Department of Biochemistry, University of Leicester, Leicester LE1 9HN, Dubowitz Neuromuscular Centre, Institute of Child Health, UCL, London WC1N 1EH, UK.
Nucleic Acids Res. 2011 Sep 1;39(16):7194-208. doi: 10.1093/nar/gkr152. Epub 2011 May 20.
Controlling the patterns of splicing of specific genes is an important goal in the development of new therapies. We have shown that the splicing of a refractory exon, SMN2 exon 7, could be increased in fibroblasts derived from patients with spinal muscular atrophy by using bifunctional targeted oligonucleotide enhancers of splicing (TOES) oligonucleotides that anneal to the exon and contain a 'tail' of enhancer sequences that recruit activating proteins. We show here that there are striking agreements between the effects of oligonucleotides on splicing in vitro and on both splicing and SMN2 protein expression in patient-derived fibroblasts, indicating that the effects on splicing are the major determinant of success. Increased exon inclusion depends on the number, sequence and chemistry of the motifs that bind the activator protein SRSF1, but it is not improved by increasing the strength of annealing to the target site. The optimal oligonucleotide increases protein levels in transfected fibroblasts by a mean value of 2.6-fold (maximum 4.6-fold), and after two rounds of transfection the effect lasted for a month. Oligonucleotides targeted to the upstream exon (exon 6 in SMN) are also effective. We conclude that TOES oligonucleotides are highly effective reagents for restoring the splicing of refractory exons and can act across long introns.
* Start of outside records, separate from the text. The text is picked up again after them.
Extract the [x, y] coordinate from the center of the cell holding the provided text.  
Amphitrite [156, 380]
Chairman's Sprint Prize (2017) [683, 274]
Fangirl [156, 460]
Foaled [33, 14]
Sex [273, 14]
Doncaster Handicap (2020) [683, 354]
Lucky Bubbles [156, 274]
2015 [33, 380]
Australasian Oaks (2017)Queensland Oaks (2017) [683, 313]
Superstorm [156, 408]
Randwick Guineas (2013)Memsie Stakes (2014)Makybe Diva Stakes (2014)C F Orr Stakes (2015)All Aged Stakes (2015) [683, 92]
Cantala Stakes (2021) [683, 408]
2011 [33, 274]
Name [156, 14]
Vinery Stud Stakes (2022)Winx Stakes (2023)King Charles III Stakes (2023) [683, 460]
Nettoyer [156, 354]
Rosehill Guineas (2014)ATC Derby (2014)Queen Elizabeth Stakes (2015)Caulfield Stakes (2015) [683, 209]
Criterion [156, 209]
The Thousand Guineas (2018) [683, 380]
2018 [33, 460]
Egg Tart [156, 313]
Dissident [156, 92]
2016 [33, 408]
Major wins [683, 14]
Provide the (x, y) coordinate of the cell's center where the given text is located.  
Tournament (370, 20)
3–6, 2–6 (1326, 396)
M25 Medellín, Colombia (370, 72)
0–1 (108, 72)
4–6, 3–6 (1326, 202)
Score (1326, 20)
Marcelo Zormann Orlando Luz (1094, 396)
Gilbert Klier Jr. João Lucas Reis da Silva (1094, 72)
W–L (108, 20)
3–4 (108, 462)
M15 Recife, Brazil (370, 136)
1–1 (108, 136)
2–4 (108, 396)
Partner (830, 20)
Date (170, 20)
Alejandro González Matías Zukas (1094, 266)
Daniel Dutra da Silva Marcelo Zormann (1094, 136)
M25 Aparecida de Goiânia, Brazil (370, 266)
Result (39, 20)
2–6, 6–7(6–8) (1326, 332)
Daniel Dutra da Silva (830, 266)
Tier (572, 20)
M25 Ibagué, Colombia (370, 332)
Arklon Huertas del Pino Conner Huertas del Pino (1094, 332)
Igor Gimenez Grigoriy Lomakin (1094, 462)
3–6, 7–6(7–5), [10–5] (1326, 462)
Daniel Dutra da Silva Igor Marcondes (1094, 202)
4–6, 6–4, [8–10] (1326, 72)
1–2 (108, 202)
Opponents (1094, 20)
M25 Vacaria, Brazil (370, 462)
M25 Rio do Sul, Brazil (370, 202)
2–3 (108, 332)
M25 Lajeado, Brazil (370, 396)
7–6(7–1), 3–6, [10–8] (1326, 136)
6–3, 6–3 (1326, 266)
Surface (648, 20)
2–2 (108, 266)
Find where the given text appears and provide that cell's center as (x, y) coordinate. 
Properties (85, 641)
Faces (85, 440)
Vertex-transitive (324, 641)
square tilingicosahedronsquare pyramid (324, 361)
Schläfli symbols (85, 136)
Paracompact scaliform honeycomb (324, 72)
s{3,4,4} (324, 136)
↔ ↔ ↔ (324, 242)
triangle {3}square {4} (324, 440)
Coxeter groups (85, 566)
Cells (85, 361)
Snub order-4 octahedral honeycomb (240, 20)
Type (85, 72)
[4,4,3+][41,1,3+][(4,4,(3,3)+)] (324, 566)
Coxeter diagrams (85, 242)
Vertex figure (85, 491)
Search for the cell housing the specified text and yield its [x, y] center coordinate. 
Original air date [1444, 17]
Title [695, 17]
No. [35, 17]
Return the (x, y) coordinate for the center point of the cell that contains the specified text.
控制特定基因剪接模式是开发新疗法的重要目标。我们已经证明,通过使用双功能靶向剪接增强子寡核苷酸(TOES)寡核苷酸,能够增加来自脊髓性肌萎缩症患者的成纤维细胞中难治性外显子 SMN2 外显子 7 的剪接。这些寡核苷酸与外显子退火,并包含募集激活蛋白的增强子序列“尾巴”。我们在这里表明,寡核苷酸在体外对剪接的影响以及对患者来源的成纤维细胞中剪接和 SMN2 蛋白表达的影响之间存在惊人的一致性,这表明对剪接的影响是成功的主要决定因素。外显子包含的增加取决于结合激活蛋白 SRSF1 的基序的数量、序列和化学性质,但通过增加与靶位点的退火强度并不能提高。最佳的寡核苷酸通过平均增加 2.6 倍(最大 4.6 倍)来增加转染成纤维细胞中的蛋白水平,并且在两轮转染后,该效果持续一个月。靶向上游外显子(SMN 中的外显子 6)的寡核苷酸也有效。我们得出结论,TOES 寡核苷酸是恢复难治性外显子剪接的高效试剂,并且可以在长内含子中发挥作用。